## What to produce
Which lines of the data below include the string "coordinates"? Return each of them.
Start of Raw data
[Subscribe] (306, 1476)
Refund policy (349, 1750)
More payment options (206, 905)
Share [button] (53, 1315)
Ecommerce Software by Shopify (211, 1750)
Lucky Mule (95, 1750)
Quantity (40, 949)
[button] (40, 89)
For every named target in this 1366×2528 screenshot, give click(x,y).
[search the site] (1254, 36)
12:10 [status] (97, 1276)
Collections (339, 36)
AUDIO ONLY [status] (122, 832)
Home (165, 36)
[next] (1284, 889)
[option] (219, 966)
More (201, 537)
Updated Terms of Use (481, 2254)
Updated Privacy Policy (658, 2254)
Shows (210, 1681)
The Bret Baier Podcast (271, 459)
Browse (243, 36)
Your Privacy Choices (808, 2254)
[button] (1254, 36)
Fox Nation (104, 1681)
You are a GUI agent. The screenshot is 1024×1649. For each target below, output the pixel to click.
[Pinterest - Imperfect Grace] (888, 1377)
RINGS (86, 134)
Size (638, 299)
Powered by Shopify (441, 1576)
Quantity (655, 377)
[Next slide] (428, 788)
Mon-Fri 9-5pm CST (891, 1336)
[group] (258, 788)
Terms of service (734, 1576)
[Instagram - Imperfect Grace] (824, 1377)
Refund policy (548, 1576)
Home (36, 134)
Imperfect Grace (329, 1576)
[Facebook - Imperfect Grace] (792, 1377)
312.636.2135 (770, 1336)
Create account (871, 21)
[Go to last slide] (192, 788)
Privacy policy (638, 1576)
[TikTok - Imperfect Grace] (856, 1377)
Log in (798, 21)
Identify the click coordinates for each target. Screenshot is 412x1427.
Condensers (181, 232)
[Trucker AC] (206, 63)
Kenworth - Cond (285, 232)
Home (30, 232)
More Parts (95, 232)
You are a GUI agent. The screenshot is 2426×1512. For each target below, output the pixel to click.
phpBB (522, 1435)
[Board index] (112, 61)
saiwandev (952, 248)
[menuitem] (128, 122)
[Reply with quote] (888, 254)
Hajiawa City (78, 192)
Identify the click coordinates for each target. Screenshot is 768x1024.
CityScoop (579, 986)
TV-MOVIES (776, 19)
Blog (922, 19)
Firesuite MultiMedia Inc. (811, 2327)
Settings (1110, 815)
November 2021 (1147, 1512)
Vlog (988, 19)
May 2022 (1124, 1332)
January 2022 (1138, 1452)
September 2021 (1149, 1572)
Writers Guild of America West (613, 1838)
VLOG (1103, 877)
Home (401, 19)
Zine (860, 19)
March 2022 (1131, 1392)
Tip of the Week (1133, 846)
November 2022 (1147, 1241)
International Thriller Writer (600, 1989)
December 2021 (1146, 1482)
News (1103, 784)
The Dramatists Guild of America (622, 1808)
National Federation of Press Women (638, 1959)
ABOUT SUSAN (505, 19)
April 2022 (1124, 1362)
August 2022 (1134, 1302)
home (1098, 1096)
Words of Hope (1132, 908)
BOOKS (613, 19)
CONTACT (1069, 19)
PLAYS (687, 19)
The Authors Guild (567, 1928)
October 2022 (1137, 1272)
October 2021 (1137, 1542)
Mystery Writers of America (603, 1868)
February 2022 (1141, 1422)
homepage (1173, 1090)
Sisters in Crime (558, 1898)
End of Raw data
## Solution
Identify the click coordinates for each target. Screenshot is 412x1427.
Identify the click coordinates for each target. Screenshot is 768x1024.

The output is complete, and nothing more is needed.